§ **Data for the task**:
◆ ◆ ◆ ◆ ◆ ◆ ◆

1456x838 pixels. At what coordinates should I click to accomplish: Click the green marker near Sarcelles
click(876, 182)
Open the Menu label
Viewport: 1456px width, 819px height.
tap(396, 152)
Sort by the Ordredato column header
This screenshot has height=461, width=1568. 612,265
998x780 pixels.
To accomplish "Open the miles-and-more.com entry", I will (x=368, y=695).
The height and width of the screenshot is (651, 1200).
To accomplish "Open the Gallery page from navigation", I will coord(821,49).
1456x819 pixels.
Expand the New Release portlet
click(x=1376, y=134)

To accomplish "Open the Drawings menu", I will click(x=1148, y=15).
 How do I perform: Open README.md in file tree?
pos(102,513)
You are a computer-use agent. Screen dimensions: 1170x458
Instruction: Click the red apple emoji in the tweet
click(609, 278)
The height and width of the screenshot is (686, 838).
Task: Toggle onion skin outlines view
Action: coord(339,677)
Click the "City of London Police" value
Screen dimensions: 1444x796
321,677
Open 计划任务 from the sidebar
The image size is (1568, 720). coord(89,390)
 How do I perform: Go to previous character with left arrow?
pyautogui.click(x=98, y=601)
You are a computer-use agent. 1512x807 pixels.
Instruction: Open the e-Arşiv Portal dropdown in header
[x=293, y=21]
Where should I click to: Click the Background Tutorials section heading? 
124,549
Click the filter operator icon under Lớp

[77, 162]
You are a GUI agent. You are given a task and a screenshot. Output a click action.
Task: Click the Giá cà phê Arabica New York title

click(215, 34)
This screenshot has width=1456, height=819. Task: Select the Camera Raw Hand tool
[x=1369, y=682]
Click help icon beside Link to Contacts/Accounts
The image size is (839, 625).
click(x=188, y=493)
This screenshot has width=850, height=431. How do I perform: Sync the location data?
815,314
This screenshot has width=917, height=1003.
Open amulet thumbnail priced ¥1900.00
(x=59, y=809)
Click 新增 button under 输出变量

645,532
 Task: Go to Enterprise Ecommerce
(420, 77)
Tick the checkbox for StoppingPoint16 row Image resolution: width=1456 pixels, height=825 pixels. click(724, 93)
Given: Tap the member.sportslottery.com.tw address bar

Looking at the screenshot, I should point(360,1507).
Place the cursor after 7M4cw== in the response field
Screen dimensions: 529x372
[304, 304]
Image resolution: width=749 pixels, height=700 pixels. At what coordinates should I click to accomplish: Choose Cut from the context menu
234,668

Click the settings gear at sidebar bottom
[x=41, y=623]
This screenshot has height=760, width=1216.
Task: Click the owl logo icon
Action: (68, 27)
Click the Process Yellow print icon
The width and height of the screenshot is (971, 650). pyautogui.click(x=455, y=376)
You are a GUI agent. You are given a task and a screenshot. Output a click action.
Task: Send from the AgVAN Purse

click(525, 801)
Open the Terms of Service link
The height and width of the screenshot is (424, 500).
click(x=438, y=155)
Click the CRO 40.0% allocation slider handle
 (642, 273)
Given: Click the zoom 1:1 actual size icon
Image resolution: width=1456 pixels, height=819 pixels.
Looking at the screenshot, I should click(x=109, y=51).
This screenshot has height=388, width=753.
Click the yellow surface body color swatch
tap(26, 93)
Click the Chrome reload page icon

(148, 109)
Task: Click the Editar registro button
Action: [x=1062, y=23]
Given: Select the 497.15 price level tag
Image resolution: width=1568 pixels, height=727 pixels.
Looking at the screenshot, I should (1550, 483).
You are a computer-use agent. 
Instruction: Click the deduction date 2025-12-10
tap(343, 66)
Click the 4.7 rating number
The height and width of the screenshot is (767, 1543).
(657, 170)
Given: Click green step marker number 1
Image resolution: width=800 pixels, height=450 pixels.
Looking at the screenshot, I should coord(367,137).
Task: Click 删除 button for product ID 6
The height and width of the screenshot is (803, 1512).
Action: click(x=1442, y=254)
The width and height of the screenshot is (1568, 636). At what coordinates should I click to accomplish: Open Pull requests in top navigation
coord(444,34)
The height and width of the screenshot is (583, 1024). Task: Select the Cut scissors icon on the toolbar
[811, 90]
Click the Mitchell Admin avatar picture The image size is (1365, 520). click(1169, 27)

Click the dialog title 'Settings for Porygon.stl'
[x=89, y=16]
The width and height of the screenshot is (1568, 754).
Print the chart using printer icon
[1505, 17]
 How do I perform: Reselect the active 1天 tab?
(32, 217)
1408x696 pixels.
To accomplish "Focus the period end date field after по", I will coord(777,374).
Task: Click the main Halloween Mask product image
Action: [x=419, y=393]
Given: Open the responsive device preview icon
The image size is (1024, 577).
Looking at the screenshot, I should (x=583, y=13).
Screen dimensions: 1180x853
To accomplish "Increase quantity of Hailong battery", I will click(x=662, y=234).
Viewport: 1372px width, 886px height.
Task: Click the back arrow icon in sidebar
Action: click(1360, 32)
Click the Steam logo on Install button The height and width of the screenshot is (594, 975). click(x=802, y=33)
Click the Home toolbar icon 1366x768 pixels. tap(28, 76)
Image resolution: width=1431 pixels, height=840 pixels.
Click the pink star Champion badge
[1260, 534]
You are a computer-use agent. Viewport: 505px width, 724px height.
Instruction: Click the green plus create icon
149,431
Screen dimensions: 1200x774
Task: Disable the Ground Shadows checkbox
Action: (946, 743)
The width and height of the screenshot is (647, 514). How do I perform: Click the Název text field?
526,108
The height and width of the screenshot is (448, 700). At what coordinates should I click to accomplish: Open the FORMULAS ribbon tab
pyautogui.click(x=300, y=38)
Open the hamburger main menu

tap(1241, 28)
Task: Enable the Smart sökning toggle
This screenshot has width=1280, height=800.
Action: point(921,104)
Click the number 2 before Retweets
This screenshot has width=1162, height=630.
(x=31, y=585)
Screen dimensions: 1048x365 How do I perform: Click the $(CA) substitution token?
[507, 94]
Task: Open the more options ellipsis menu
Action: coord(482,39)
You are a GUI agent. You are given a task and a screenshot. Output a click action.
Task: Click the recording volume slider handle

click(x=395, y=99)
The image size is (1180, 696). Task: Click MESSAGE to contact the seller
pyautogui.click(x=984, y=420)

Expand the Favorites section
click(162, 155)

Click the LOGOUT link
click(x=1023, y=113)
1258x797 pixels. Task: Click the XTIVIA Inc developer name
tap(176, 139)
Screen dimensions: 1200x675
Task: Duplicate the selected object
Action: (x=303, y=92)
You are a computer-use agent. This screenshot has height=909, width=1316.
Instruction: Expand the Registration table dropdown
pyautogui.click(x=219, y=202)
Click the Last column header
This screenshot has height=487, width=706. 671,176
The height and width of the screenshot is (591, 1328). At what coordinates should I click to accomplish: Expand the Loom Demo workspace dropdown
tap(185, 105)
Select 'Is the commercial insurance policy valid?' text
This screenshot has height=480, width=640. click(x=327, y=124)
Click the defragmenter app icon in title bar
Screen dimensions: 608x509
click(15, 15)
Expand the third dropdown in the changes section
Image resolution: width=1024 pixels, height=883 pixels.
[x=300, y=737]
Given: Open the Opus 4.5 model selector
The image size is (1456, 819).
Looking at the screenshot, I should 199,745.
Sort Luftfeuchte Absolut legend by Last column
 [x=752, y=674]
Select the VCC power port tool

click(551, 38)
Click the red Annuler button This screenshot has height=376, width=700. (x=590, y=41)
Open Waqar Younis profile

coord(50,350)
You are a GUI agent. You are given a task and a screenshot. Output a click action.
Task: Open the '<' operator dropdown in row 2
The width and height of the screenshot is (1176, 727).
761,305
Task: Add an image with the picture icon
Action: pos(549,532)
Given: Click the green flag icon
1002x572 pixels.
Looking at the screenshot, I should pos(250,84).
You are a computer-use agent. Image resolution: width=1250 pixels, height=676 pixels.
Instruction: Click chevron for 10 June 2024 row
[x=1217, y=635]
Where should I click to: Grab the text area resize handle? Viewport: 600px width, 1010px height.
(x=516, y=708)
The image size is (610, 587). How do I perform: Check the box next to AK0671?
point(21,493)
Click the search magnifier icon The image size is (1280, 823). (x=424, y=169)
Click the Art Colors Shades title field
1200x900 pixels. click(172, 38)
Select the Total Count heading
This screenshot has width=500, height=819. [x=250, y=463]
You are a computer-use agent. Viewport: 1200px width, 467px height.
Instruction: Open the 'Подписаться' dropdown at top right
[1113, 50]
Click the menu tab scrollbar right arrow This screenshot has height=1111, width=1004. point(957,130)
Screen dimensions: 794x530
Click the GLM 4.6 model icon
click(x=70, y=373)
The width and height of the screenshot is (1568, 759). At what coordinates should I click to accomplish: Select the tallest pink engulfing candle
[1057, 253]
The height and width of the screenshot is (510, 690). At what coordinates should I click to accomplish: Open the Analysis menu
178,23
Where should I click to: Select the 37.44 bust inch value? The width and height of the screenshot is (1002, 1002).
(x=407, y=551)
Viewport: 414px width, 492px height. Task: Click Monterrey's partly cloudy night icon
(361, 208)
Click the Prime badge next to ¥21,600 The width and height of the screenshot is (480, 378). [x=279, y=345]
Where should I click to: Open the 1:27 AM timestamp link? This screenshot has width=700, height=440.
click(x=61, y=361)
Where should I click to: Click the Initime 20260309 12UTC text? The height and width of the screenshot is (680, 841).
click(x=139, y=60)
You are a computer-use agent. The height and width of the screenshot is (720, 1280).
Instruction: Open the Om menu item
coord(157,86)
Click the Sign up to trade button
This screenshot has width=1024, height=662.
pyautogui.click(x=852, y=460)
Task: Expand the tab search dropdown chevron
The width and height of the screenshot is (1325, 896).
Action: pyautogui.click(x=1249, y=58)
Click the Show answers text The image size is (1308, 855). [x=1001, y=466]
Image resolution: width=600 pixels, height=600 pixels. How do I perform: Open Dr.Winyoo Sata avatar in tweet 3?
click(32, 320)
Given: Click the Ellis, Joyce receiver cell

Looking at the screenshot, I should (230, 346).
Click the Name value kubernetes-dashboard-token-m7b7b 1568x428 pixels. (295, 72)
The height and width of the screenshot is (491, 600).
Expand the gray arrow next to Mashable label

◆ ◆ ◆ ◆ ◆ ◆ ◆

§ **What this task involves**: Please quote, word for word, the lines starting with the one that contains "Given: Select the 497.15 price level tag" and going on through the one that contains "Click the Mitchell", including both of those lines.

§ **Final result**:
Given: Select the 497.15 price level tag
Image resolution: width=1568 pixels, height=727 pixels.
Looking at the screenshot, I should (1550, 483).
You are a computer-use agent. 
Instruction: Click the deduction date 2025-12-10
tap(343, 66)
Click the 4.7 rating number
The height and width of the screenshot is (767, 1543).
(657, 170)
Given: Click green step marker number 1
Image resolution: width=800 pixels, height=450 pixels.
Looking at the screenshot, I should coord(367,137).
Task: Click 删除 button for product ID 6
The height and width of the screenshot is (803, 1512).
Action: click(x=1442, y=254)
The width and height of the screenshot is (1568, 636). At what coordinates should I click to accomplish: Open Pull requests in top navigation
coord(444,34)
The height and width of the screenshot is (583, 1024). Task: Select the Cut scissors icon on the toolbar
[811, 90]
Click the Mitchell Admin avatar picture The image size is (1365, 520). click(1169, 27)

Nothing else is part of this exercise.